Толстенькое лицо м-сье Пьера исказилось принуждённой улыбкой.

- Это у нас в семье, - пояснил он с достоинством, - ноги немножко потеют. Пробовал квасцами, но ничего не берёт. Должен сказать, что, хотя страдаю этим с детства и хотя ко всякому страданию принято относиться с уважением, ещё никто никогда так бестактно...

- Я дышать не могу, - сказал Цинциннат.

 

‘Why do you smell like that?’ asked Cincinnatus with a sigh.

M’sieur Pierre’s plump face twisted into a forced smile.

‘It runs in the family,’ he explained with dignity. ‘Feet sweat a little. I’ve tried alums, but nothing works. I must say that, although I have been afflicted with this since childhood, and although any suffering is customarily regarded with respect, no one has ever yet been so tactless . . .’

‘I can’t breathe,’ said Cincinnatus. (Chapter XIII)

 

In Zhizn’ Chernyshevskogo (“The Life of Chernyshevski”), Chapter Four of Dar (“The Gift”), Fyodor mentions zapakh gogolevskogo Petrushki (the smell of Gogol’s Petrushka, Chichikov’s valet in “Dead Souls”):

 

Ещё недавно запах гоголевского Петрушки объясняли тем, что всё существующее разумно. Но время задушевного русского гегелианства прошло. Властители дум понять не могли живительную истину Гегеля: истину, не стоячую, как мелкая вода, а, как кровь, струящуюся в самом процессе познания. Простак Фейербах был Чернышевскому больше по вкусу. Есть однако всегда опасность, что из космического или умозрительного одна буква выпадет; этой опасности Чернышевский не избежал, когда в статье "Общинное владение" стал оперировать соблазнительной гегелевской триадой, давая такие примеры, как: газообразность мира - тезис, а мягкость мозга - синтез, или, ещё глупее: дубина, превращающаяся в штуцер. "В триаде, говорит Страннолюбский, кроется смутный образ окружности, - правящей всем мыслимым бытием, которое в ней заключено безвыходно. Это - карусель истины, ибо истина всегда круглая; следовательно в развитии форм жизни возможна некоторая извинительная кривизна: горб истины; но не более".

 

Only a few years earlier the smell of Gogol’s Petrushka had been explained away by the fact that everything existing was rational. But the time for hearty Russian Hegelianism was now past.
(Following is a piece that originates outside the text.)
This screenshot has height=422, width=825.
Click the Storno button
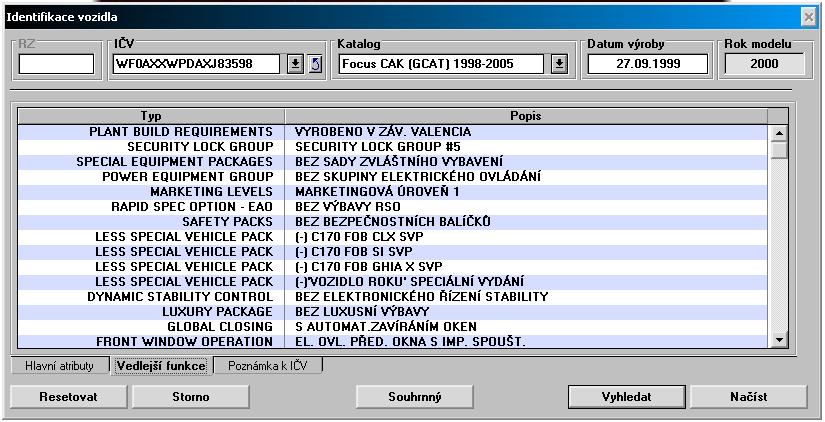click(x=190, y=397)
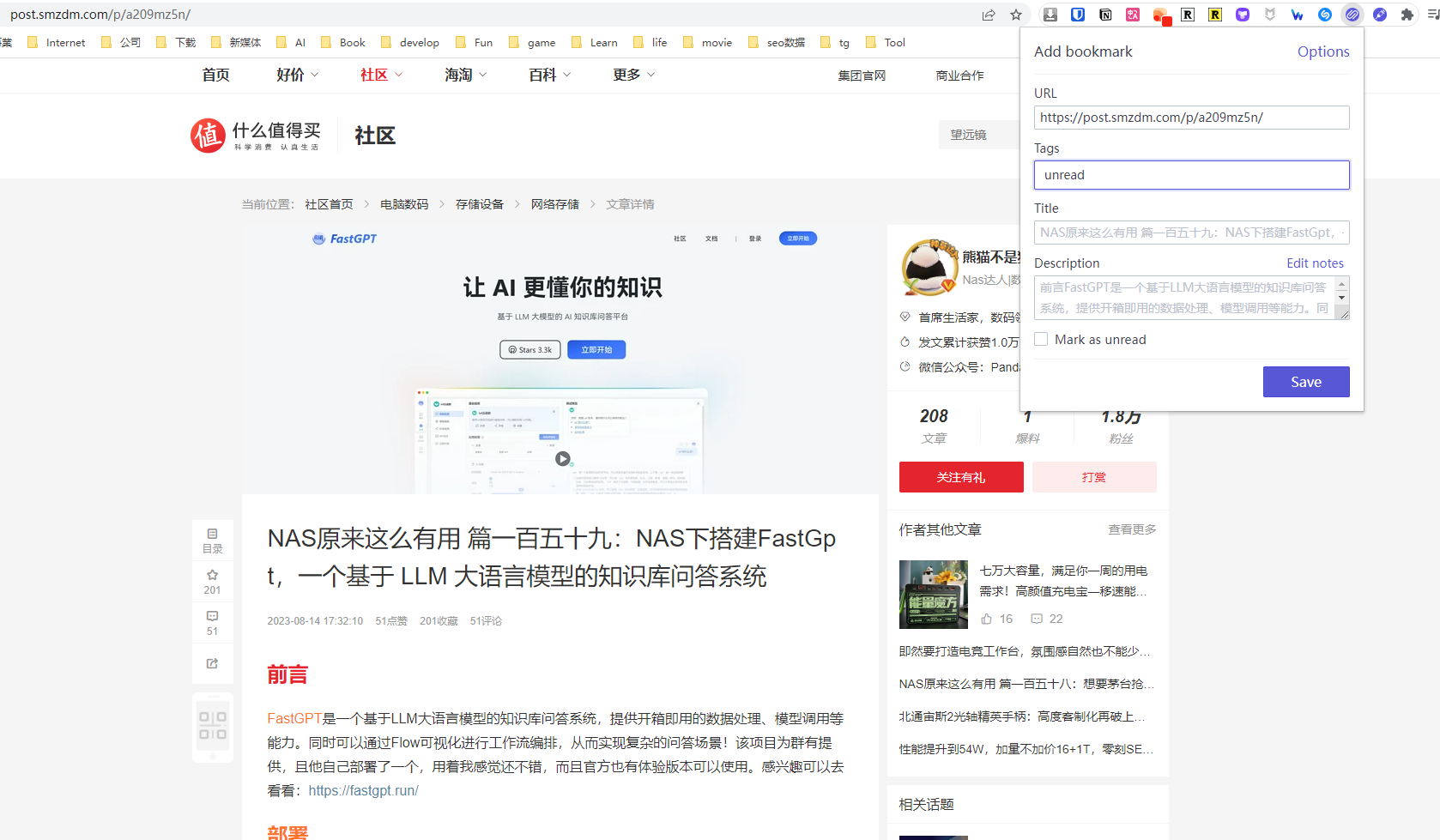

The molders of opinion were incapable of understanding Hegel’s vital truth: a truth that was not stagnant, like shallow water, but flowed like blood, through the very process of cognition. The simpleton Feuerbach was much more to Chernyshevski’s taste. There is always a danger, however, that one letter will fall out of the cosmic, and this danger was not evaded by Chernyshevski in his article “Communal Ownership,” when he began to operate with Hegel’s tempting triad, giving such examples as: the gasiformity of the world is the thesis, while the softness of the brain is the synthesis; or, even stupider: a cudgel turning into a carbine. “There lies concealed in the triad,” says Strannolyubski, “a vague image of the circumference controlling all life of the mind, and the mind is confined inescapably within it. This is truth’s merry-go-round, for truth is always round; consequently, in the development of life’s forms a certain pardonable curvature is possible: the hump of truth; but no more.”